I find it deeply hypocritical that we argue that womanhood is not defined by sex organs, and yet, by imposing a desire for surgery as a requisite for validity on all male to female transsexuals, we continue to define women by their genitalia. I also have seen transsexual men asserting that they enjoy being penetrated and even some gay transmen who have found the possession of a vagina on their male body or on the male bodies of others to be arousing. A woman who was deeply critical of "shemale" transvestites, who were never, ever "legitimate transsexuals" was in complete acknowledgment of the validity of his gender identity.
Mentioning the "shemale" derogatory term, given my bigendered identity, with a preference towards my femininity (don't you dare try to box my gender identity into a triangular "middle" simply because you acknowledge that there is not a binary. I am mostly female, period.), paired with the exhibitionism I briefly touched upon, my relative brush with pornography, my fetishism and sexuality, you begin to build a profile of a "shemale" or a "transgenderist" and you compile a negative stereotype that has affected me deeply and made me have to doubt my validity as a woman. I make no requirement for other women to be like myself, and I believe I have just as much of a right to my gender identity as anyone else. If you have failed to recognize that validity, frankly, I find that quite pathetic. It's taken every ounce of independence and individuality out of me to acknowledge this for myself, and I challenge you to -think- independently and -then- challenge anything I say, instead of rehashing the same illegitimate bullshit about transgenderists and the sacred vagina as the sole defining element of female existence.

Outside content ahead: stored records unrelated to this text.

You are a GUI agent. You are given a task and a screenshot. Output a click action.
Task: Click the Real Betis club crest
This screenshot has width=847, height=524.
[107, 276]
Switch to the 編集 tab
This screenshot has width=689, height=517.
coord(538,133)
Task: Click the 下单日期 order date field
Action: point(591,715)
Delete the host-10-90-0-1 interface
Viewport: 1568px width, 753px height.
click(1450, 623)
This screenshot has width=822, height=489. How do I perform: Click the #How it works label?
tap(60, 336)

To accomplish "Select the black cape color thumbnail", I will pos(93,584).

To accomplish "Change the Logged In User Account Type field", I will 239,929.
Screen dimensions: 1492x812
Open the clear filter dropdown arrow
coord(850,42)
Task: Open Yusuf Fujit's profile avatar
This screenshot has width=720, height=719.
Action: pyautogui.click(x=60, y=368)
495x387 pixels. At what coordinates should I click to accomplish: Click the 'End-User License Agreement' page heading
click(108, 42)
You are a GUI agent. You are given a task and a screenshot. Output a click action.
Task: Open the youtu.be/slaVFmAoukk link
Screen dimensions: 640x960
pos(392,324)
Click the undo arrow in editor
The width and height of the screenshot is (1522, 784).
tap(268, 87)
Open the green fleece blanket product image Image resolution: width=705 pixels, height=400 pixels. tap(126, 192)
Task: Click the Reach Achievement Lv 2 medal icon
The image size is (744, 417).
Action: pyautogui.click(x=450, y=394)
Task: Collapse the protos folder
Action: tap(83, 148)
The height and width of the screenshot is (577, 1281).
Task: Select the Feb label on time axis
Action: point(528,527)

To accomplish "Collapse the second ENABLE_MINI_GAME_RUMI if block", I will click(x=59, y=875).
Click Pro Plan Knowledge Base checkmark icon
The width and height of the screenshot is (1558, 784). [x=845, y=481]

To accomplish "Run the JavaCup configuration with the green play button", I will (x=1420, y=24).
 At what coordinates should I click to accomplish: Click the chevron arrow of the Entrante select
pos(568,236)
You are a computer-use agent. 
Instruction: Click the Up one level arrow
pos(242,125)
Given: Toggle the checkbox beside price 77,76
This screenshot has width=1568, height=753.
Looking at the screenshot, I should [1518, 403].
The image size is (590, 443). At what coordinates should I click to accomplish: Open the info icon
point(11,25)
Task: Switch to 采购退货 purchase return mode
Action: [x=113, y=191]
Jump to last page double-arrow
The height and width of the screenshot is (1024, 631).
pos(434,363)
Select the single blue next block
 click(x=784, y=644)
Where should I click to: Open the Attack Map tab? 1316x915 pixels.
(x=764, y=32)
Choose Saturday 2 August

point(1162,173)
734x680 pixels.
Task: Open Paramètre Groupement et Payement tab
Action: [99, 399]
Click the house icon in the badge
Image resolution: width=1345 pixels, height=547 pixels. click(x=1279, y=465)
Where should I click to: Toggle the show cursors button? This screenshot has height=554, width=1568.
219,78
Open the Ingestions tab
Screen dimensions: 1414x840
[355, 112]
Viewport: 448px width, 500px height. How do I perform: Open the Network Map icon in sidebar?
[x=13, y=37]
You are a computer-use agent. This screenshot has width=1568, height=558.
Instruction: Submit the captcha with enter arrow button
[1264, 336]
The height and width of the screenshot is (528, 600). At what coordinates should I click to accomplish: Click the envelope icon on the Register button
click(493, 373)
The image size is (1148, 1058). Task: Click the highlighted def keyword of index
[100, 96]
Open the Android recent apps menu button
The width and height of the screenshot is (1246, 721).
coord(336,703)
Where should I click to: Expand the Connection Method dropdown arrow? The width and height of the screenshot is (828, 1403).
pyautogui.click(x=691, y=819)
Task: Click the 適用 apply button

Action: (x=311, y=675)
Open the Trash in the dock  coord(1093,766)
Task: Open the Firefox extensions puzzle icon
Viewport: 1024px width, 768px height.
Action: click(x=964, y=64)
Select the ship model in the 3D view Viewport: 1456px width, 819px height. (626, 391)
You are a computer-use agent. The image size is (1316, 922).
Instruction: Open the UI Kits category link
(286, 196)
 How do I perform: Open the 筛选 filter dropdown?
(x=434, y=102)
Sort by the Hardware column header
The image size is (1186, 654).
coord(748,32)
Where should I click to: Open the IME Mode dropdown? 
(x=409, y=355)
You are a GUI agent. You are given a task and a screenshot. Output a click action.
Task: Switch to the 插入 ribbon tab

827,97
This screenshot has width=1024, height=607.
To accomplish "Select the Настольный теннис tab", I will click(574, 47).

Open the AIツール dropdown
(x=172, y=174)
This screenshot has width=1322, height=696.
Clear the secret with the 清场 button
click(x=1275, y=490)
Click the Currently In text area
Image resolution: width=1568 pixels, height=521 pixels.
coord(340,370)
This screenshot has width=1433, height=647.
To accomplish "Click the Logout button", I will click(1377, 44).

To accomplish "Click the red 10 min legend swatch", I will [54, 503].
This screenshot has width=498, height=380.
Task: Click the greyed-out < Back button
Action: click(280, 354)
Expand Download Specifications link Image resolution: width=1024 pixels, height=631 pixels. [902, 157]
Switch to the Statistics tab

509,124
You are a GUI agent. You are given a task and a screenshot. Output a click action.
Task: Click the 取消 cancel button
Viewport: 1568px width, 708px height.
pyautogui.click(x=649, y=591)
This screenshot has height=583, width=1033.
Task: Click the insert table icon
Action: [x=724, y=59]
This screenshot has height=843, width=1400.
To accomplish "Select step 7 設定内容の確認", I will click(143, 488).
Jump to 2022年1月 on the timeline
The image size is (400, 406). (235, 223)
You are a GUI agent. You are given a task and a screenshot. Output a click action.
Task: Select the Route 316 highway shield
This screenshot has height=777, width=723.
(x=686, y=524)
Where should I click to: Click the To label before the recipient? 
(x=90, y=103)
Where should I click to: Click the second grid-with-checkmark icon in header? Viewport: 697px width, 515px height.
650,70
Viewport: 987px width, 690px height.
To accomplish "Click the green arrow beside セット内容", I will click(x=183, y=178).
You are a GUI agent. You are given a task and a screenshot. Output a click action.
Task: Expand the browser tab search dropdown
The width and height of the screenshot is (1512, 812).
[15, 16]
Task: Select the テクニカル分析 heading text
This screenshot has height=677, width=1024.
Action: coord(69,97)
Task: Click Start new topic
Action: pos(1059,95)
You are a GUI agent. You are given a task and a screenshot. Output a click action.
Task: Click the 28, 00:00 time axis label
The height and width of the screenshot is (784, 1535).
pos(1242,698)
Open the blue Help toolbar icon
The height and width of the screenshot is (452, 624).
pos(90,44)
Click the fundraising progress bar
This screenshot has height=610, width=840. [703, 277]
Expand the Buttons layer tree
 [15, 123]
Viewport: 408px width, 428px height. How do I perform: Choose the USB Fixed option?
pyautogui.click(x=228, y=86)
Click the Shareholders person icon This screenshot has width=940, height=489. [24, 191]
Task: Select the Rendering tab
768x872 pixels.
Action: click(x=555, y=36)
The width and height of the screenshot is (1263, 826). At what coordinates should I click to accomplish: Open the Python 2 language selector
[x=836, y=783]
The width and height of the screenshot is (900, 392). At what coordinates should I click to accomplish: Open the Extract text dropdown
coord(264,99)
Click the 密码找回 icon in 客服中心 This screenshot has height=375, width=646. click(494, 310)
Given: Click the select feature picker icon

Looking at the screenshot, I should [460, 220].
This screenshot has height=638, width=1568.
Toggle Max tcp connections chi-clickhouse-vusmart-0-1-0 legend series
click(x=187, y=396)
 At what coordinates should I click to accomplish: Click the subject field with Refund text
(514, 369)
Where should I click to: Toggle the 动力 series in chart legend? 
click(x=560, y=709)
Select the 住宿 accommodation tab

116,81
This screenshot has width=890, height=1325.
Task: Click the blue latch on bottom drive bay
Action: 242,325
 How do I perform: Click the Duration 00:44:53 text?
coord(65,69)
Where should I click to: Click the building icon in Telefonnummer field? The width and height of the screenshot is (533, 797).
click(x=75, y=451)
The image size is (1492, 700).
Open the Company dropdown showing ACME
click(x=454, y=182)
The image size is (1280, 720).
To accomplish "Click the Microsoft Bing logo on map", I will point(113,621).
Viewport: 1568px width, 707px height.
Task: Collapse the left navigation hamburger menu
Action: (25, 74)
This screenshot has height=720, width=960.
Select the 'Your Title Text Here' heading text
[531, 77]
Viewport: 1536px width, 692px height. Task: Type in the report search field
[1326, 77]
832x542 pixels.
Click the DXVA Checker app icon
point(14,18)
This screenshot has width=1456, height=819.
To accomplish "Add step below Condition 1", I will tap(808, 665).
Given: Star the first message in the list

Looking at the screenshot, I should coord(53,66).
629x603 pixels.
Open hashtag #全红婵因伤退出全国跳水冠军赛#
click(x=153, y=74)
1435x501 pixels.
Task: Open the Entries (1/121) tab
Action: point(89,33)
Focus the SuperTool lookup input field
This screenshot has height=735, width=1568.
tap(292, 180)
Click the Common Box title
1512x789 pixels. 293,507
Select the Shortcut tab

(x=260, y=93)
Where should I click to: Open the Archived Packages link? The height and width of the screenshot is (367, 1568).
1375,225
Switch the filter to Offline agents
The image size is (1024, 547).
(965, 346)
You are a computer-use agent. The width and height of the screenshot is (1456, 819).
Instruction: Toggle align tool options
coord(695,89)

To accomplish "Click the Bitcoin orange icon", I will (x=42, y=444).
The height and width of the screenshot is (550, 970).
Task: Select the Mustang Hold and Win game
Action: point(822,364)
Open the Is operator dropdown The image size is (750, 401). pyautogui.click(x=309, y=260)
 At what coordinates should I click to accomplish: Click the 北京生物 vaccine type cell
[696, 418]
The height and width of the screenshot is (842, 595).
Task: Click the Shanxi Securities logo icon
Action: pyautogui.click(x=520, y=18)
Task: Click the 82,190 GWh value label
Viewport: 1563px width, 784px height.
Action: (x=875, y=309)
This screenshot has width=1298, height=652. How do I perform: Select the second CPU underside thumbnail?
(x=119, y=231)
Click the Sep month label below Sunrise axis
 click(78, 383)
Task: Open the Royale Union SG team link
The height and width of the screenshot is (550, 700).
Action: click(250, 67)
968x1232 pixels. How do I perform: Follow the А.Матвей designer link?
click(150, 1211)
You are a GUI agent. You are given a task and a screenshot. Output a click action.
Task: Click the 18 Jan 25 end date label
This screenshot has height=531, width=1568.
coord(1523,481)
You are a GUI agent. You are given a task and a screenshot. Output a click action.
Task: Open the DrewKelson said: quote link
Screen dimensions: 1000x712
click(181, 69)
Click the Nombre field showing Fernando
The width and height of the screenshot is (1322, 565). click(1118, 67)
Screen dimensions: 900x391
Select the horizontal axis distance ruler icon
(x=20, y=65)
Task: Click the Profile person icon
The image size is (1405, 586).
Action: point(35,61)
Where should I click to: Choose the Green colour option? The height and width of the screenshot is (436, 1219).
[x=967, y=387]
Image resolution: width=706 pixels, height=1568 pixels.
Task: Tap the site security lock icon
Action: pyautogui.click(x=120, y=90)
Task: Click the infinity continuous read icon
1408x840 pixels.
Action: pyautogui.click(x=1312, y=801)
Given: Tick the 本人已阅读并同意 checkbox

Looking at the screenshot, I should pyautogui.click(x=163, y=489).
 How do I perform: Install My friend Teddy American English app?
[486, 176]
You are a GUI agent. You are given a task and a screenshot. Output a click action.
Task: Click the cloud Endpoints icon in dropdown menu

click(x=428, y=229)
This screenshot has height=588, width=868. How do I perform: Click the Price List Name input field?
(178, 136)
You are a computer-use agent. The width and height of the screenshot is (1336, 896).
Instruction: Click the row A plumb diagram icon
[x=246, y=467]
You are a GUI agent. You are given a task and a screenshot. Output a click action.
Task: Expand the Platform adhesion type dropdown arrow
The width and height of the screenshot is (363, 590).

Wednesday, December 29, 2010
Monday, December 20, 2010
I've been ignoring this thing for like... ever. I suppose I don't have readers anymore, which is fine, although I've made some dear friends on here. My main reason for ignoring this is dealing with the fact that I was letting trans-sexuality define me, and I wanted to let go of that for a while. I tried being less vocal about it, and I guess for a while I needed that, but it's difficult for me to be entirely un vocal about anything. I'll be posting new things here every so often but I doubt I'll keep the monthly quota I kept during my transition. I would also like to talk about LGBT rights in general, and frankly I want to be perfectly open about my sexuality, this may mean flagging this blog mature, and posting things people might not wanna read. I don't know if I'll be touching my spiritual blog here, or if I'll be using another outlet for it.